Statistical information from Guiding the Gifted Child, 2002.
§ The mean, or average, IQ is 100. Standard deviations, in most cases, are 15 points.
§ The majority of the population, 68.26%, falls within one standard deviation of the mean (IQ 85-115).
This is the intellectual ability range addressed by the standard school age/grade-based curriculum.
§ 13.59% of the population is between the first and second standard deviation below the mean (IQ 70-85), and 13.59% is between the first and second standard deviation above the mean (IQ 115-130).
Students on both sides of the curve require a modification to the curriculum from that provided to mainstream students to address their needs.
§ 2.14% of the population is between the second and third standard deviation below the mean (IQ 55-70), and 2.14% is between the second and third standard deviation above the mean (IQ 130-145).
These exceptional students on both sides of the curve require an individualized curriculum to address their individual needs.
§ 0.13% of the population is more than three standard deviations below the mean (IQ <55), and 0.13% of the population is more than three standard deviations above the mean (IQ 145-160). Thus, 13 out of 10,000 individuals score above 145 and are considered profoundly gifted.
These students on both sides of the curve are very exceptional and require individualized accommodations to address their needs.
§ Approximately, one out of 30,000 individuals (.003%) is more than four standard deviations above the mean (IQ >160).

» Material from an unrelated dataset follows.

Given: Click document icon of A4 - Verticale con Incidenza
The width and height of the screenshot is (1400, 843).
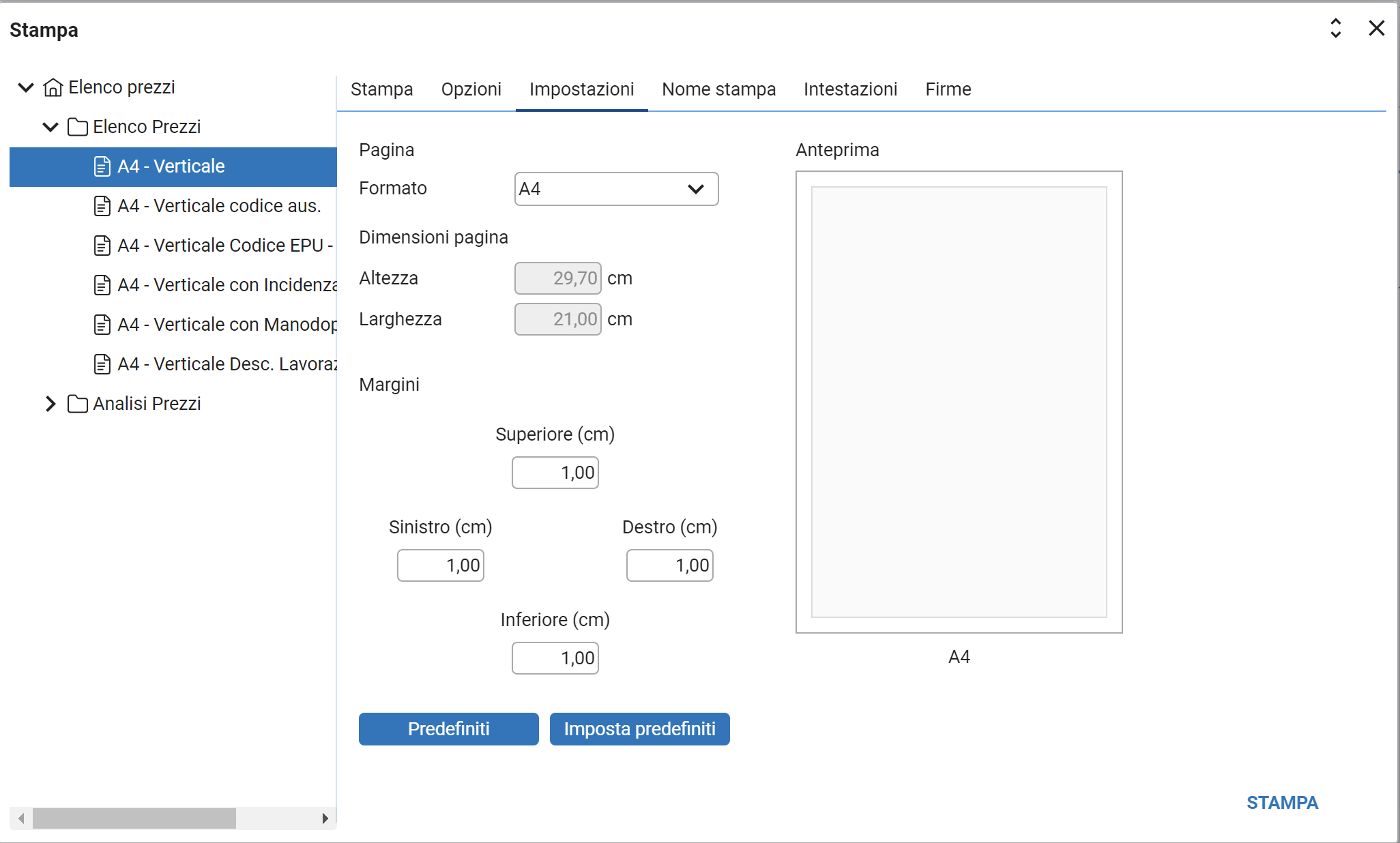Looking at the screenshot, I should (x=102, y=285).
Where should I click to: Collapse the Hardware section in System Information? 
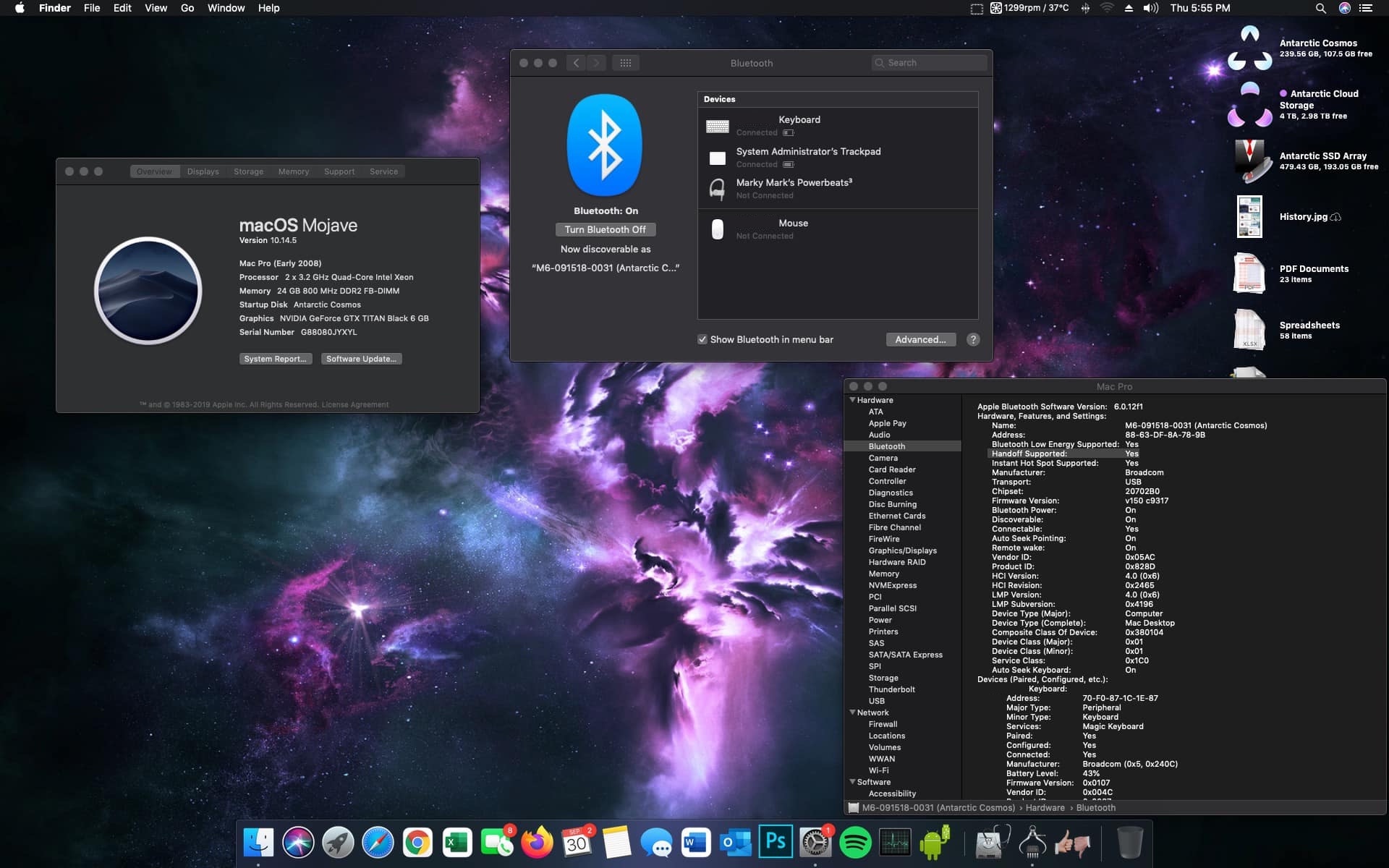853,399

These students with an IQ of 160 and above require extremely exceptional educational accommodations to meet their needs.
Policies & Practices
In 2015, the
Elementary and Secondary Education Act (ESEA) was revised and
reauthorized as the Every Student Succeeds Act (ESSA), which now
includes several provisions to support gifted students. The ESSA/ESEA
signifies the first time that the U.S. Congress makes clear Title I
funds may be used to identify and serve gifted students. It also
requires states and school districts to specify how they will use such
funds to train teachers to identify and meet these students’ academic
needs. This legislation replaces No Child Left Behind and effectively
shifts the bulk of involvement and authority in public schools from the
federal government to states and local school districts.